Lauren Winner’s Bourbon

Lauren Winner’s Bourbon February 9, 2012

All week, I’ll be posting about Lauren Winner’s new book, Still: Notes on a Mid-Faith Crisis. I’m doing so because I think it’s an important book, and I hope that you all read it.

In spite of what I’ve already mentioned — divorce, loneliness, and antidepressants — there will be nothing more arresting to some readers than the way in which Lauren speaks of her use of alcohol.

It goes without saying that this is not a Zondervan-Thomas Nelson-Baker book. I’ve had friends told to excise their manuscripts of all mention of alcohol by each of those publishers, showing that consumption of alcohol is still a stigma in evangelical circles. However, this book would not have been published by one of those houses for any number of reasons.

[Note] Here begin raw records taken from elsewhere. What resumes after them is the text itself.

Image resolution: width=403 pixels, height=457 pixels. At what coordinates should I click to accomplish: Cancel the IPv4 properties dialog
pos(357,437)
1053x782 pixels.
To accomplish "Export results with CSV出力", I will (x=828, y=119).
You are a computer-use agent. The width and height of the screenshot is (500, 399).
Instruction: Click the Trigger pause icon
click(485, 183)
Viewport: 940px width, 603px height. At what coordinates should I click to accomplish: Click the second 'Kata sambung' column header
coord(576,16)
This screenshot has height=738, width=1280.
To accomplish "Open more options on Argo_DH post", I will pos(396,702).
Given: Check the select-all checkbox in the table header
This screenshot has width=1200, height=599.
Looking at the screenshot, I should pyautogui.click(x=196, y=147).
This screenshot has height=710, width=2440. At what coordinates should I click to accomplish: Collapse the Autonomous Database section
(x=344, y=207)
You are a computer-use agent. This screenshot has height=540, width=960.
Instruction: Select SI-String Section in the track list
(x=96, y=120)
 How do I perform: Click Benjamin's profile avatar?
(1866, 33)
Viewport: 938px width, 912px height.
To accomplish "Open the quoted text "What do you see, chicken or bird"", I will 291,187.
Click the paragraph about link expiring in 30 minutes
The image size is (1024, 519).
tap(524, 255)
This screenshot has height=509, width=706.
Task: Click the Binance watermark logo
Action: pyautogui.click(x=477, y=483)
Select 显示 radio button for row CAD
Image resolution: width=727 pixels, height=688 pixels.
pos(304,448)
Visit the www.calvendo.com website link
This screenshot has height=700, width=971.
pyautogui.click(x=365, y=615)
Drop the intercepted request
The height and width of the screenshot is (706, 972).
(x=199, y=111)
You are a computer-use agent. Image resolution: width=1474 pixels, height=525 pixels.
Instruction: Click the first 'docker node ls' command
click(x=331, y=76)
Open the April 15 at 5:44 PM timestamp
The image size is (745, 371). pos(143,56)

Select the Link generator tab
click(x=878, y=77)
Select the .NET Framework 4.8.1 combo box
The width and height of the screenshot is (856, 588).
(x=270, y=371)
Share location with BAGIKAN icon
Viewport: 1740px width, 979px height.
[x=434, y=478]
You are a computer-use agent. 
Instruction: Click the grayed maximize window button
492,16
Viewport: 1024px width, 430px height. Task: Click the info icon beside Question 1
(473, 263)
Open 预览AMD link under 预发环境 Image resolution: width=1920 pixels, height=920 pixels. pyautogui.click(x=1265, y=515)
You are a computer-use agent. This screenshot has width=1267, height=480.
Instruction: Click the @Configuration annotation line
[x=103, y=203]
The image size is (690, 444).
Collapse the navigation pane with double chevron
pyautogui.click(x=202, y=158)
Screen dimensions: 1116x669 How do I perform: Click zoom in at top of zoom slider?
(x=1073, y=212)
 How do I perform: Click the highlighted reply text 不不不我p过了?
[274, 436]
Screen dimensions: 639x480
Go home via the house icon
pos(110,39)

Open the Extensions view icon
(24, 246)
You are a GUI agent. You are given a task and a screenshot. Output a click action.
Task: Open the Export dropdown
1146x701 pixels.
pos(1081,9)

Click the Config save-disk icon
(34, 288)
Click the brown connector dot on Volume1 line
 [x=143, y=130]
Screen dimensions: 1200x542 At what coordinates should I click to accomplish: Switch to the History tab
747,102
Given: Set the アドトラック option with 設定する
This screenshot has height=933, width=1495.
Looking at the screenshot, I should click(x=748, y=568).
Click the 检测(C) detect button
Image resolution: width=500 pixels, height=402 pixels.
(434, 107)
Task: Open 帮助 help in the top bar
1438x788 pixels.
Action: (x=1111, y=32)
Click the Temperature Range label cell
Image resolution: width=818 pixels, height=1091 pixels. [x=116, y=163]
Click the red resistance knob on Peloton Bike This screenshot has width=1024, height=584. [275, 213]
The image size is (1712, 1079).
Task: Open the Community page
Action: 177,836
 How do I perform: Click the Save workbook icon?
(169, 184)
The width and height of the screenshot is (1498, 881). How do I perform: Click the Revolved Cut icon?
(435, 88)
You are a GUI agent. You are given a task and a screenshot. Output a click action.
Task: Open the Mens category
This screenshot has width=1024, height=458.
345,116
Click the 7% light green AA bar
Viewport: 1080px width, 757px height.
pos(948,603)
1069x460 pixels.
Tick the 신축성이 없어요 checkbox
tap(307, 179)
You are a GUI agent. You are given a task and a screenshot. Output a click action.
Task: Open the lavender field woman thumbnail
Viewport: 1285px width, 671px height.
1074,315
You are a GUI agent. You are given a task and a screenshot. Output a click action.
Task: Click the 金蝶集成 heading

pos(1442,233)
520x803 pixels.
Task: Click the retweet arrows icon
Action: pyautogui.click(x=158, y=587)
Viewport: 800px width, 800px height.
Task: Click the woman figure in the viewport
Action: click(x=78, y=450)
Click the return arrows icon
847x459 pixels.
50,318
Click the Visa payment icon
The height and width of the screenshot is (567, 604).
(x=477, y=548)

But even in Lauren’s more secular genre of memoirs-of-formerly-a/theistic-women-turned-professing-Christian, we don’t see this. I can’t think of Kathleen Norris ever mentioning anything alcoholic, beyond Eucharistic wine; and all of Anne Lamott’s consumption is in the past tense.

Don’t get me wrong. It’s not that other Christian leaders and Christian writers don’t drink — I’ve had drinks with many of them. It’s that they don’t write about it, and they don’t admit it publicly. (I cannot even tell you, for instance, the number of times that I’ve had drinks at academic meetings and youth ministry conferences with professors from evangelical colleges who have signed “lifestyle statements” committing to no alcohol use. We always have to meet at bars where they won’t bump into their colleagues.)

What’s going to be arresting to some readers is the offhanded way that Lauren talks about turning to a glass of bourbon at the end of the day to take the edge off of the pain of her divorce and of her mother’s death. Here, again, I’m with Lauren. Unlike so many of my more pietistic Christian friends, I was reared in a home where my parents and their friends drank socially — even at Bible study meetings! A good, stiff drink, or a nice bottle of wine, is how we socialize. It’s part of how we do life together.

What it’s not, is anything to be stigmatized. Another legacy of evangelical pietism that neither Lauren nor I are bound by, I’m glad that she wrote openly about her love of the occasional bourbon.